:: LIST OF TASKS ::
(a) Echo everything in the guide to the Shopify withdrawal button from "Note: This article" down to "a durable medium.".
(b) According to the guide to the Shopify withdrawal button, which EU directive is the legal basis for the new § 356a BGB?
(c) Name the five building blocks that the guide to the Shopify withdrawal button says the setup involves.

:: EXTRACT TO READ ::
Note: This article is for information only and does not constitute legal advice. For a legally binding assessment, please consult a licensed attorney.
TL;DR
- From 19 June 2026, every German B2C Shopify store must provide a withdrawal button per § 356a BGB — no transition period.
- Setup involves five building blocks: button placement, correct labelling, a two-step flow, limited mandatory fields, an automatic acknowledgment on a durable medium.
- The button must be reachable from every subpage, not only inside a customer account, and must work for guest orders.
- Manual theme solutions are error-prone; a vetted app like Retractly implements every requirement out of the box.
Why every Shopify store must act in 2026
The implementing act (BGBl. 2026 I No. 28, published 5 February 2026) brings the new § 356a BGB into force on 19 June 2026. The legal basis is EU Directive 2023/2673, which amends the Consumer Rights Directive 2011/83/EU.
Important: the new § 356a BGB replaces the previous provision (timeshare contracts). Outdated legal databases still show the old text — the withdrawal-button version only applies from the cut-off date.
Non-compliance risks cease-and-desist warnings, fines (per law firms up to €50,000 or up to 4% of annual turnover) and an extension of the withdrawal deadline to 12 months + 14 days. See Avoiding withdrawal-rights warnings.
Step 1: Check whether you are affected
The button is mandatory if you conclude distance contracts with consumers via an online user interface — regardless of size, revenue or legal form. Financial services are also covered (unlike the cancellation button, see § 356a vs. § 312k).
Exempt: pure B2B stores and goods with a statutorily excluded right of withdrawal (e.g. hygiene items after unsealing, personalised goods — see Exceptions per § 312g BGB). Note: for mixed assortments the obligation remains as soon as at least one withdrawable product is offered.
Step 2: Place the button correctly
§ 356a (1) BGB requires the withdrawal function to be "permanently available, prominently placed and easily accessible" — throughout the entire withdrawal period.
Practical implementation in Shopify:
- Reachable from every subpage — in practice a footer link (permitted per the explanatory memorandum) that stands out from imprint and T&Cs via colour/contrast.
- Not hidden exclusively inside the customer account. A login solution is only permitted if the contract itself can only be concluded with an account.

:: DATA EXTRACT ::

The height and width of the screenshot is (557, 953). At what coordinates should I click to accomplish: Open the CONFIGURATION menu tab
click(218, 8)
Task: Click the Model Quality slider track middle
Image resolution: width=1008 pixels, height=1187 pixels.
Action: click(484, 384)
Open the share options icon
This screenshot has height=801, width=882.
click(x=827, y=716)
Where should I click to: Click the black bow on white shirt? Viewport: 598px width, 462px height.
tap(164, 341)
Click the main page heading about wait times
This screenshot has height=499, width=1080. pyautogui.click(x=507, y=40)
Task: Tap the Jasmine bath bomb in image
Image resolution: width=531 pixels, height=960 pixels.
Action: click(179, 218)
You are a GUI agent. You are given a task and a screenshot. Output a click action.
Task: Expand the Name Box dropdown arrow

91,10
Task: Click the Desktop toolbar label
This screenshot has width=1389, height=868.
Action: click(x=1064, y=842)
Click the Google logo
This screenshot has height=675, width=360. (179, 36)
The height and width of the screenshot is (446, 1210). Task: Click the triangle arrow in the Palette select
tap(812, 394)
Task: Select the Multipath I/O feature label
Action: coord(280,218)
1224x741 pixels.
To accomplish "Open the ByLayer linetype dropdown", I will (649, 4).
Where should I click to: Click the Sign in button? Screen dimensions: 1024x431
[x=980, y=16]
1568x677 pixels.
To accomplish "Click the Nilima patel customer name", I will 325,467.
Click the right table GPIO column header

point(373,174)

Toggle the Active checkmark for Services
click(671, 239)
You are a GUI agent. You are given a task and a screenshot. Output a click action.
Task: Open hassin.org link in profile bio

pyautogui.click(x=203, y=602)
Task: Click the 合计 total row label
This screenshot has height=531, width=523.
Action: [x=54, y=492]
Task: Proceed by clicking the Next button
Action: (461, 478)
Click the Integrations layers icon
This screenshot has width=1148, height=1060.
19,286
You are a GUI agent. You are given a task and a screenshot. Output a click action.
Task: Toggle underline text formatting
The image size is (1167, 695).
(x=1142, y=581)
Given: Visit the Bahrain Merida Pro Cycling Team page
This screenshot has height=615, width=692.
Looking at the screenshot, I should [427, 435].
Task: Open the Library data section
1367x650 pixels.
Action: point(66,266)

:: FINAL RESULTS ::
(a)
Note: This article is for information only and does not constitute legal advice. For a legally binding assessment, please consult a licensed attorney.
TL;DR
- From 19 June 2026, every German B2C Shopify store must provide a withdrawal button per § 356a BGB — no transition period.
- Setup involves five building blocks: button placement, correct labelling, a two-step flow, limited mandatory fields, an automatic acknowledgment on a durable medium.

(b) EU Directive 2023/2673

(c)
- Button placement
- Correct labelling
- A two-step flow
- Limited mandatory fields
- An automatic acknowledgment on a durable medium